Written by Yaojun Tong and Tilmann Weber.
We thank Anne Wärme Lykke for proofreading of this blog post.
Global medicine shortages have become a complicated public health issue as critically illustrated by the current COVID-19 crisis. It is, however, noteworthy that besides the shortage of antiviral drugs and vaccines there also is a lack of developing incentives for novel antibiotics. Natural products produced by bacteria and fungi are the most important resources for finding lead compounds with a potential for antimicrobial drugs. For example, more than 70 % of our antibiotics currenly used in clinic are from natural products of a group of gram-positive bacteria Streptomyces. Although these organisms have been intensively studied for over 70 years, analyzing their genome sequences tells us that each Streptomyces strain usually codes for more than 25 biosynthetic pathways for natural products – a huge and yet untapped resource for novel compounds. Hopefully, and most likely, some of these will become our new weapons of the future to address the increasing problems with antibiotic resistance. But unfortunately, the organism harboring these promising products are relatively difficult to be genetically engineered, which complicates the discovery process.
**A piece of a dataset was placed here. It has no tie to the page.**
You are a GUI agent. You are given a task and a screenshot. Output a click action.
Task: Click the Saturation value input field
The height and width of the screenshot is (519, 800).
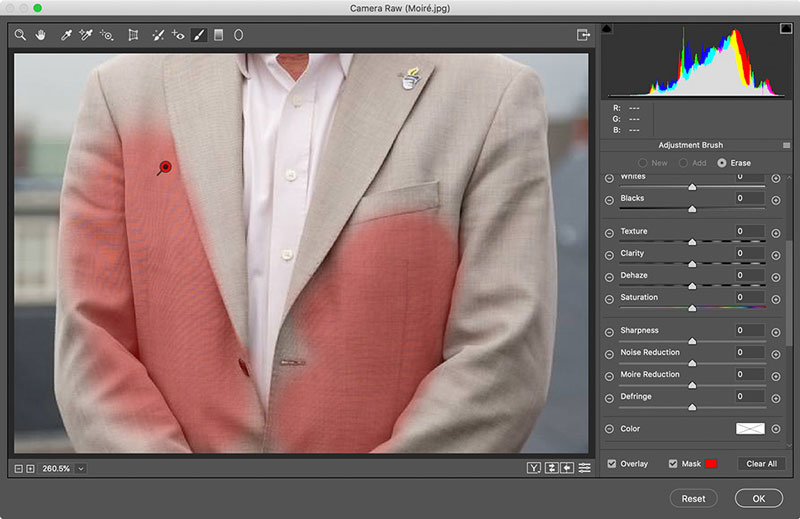751,297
To address this challenge, we developed various CRISPR (clustered regularly interspaced short palindromic repeats)-based genetic manipulation approaches in streptomycetes (Figure 1) that makes it possible to engineer these bacteria. All in all, these tools allow for both directed insertions/deletions without risking cell death due to large chromosomal deletions or rearrangements. Here is how the tools work: the “classical” CRISPR-Cas9 system (pCRISPR-Cas9, Addgene: 125686) can be used to generate deletion libraries targeting at an editing site defined by the singe guide RNA; an optimized version (pCRISPR-Cas9-ScaligD, Addgene: 125688). In addition, this method reconstitutes the non-homologous end joining (NHEJ) DNA repair activity of Streptomyces allowing CRISPR editing comparable to eukaryotic applications. Furthermore, with pCRISPR-dCas9 (Addgene: 125687), the toolkit contains a nuclease-inactivated variant of Cas9 that can be used for CRISPRi (CRISPR interference) to modulate transcriptional activity of target genes.
One remaining challenge with all mutagenesis procedures for streptomycetes is the observation that in some cases the introduction of DNA double strand breaks (DSBs) by Cas9 or other means spontaneously can lead to large unwanted deletions or chromosome rearrangements.
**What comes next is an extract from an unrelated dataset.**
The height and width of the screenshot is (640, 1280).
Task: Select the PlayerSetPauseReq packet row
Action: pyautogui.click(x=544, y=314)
To further address this concerns, we have established the CRISPR-BEST (Base Editing SysTem), by fusing a cytidine- (CRISPR-cBEST, Addgene: 125689) or an adenosine- (CRISPR-aBEST, Addgene: 131464) deaminase to a Cas9 nickase (Cas9n, it can only break one DNA strand). Targeted by an sgRNA, CRISPR-cBEST can efficiently convert C:G basepairs to T:A basespair, and CRISPR-aBEST can convert A:T basepairs to G:C basepairs at nearly single-nucleotide-resolution. As CRISPR-BEST does not require DNA DSB to engineer the target DNA, the genome wide off-target effects are much reduced. Some very usful applications are (not limited to): inactivating a gene of interest by converting a codon to a stop codon; in vivo engineering target proteins or promoter sequences by exchanging codons;
By using a Csy4 based sgRNA processing machinery, the system furthermore multiplexed genome editing of several target sequences at one time.
Along with the set of CRISPR tools, we host the sgRNA design tool CRISPy-web (
https://crispy.secondarymetabolites.org), which supports all the tools mentioned above. It can much facilitate the use of our CRISPR toolkit.
In order to facilitate researchers world-wide to use our CRISPR toolkit, we wrote a step-by-step protocol, which can be found here.
A simple workflow of using the CRISPR toolkit is illustrated in Figure 2.
We hope that our CRISPR toolkit will contribute to and accelerate metabolic engineering of streptomycetes and with that support basic research on this fascinating group of bacteria and boost the discovery process of novel antimicrobials.